What is required: Below are entries; output exactly the lines from the one with "Sort by the" to the one with "Show more Styles", both included, and nothing else.

Records supplied:
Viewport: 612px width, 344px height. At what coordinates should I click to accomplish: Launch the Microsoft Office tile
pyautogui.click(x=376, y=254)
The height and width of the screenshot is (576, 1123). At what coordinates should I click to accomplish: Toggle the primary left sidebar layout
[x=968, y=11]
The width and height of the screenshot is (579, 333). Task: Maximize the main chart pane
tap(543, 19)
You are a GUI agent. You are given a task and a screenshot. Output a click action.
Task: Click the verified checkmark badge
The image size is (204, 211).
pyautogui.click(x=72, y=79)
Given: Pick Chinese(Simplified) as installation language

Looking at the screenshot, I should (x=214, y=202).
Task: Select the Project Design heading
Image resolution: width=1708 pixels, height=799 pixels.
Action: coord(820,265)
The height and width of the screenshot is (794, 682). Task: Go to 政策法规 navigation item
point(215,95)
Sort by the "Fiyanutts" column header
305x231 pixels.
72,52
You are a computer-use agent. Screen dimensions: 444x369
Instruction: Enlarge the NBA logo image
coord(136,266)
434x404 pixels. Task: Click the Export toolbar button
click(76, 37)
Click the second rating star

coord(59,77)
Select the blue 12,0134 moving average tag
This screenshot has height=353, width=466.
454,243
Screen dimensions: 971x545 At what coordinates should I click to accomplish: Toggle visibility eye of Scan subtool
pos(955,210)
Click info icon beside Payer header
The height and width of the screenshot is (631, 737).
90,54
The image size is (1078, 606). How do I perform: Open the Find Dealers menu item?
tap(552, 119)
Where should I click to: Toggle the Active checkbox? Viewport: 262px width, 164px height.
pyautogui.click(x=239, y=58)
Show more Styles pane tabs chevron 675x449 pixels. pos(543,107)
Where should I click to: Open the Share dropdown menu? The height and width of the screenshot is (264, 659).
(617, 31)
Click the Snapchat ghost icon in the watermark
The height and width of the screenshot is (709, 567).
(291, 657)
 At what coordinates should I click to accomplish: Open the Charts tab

The completed task:
Sort by the "Fiyanutts" column header
305x231 pixels.
72,52
You are a computer-use agent. Screen dimensions: 444x369
Instruction: Enlarge the NBA logo image
coord(136,266)
434x404 pixels. Task: Click the Export toolbar button
click(76, 37)
Click the second rating star

coord(59,77)
Select the blue 12,0134 moving average tag
This screenshot has height=353, width=466.
454,243
Screen dimensions: 971x545 At what coordinates should I click to accomplish: Toggle visibility eye of Scan subtool
pos(955,210)
Click info icon beside Payer header
The height and width of the screenshot is (631, 737).
90,54
The image size is (1078, 606). How do I perform: Open the Find Dealers menu item?
tap(552, 119)
Where should I click to: Toggle the Active checkbox? Viewport: 262px width, 164px height.
pyautogui.click(x=239, y=58)
Show more Styles pane tabs chevron 675x449 pixels. pos(543,107)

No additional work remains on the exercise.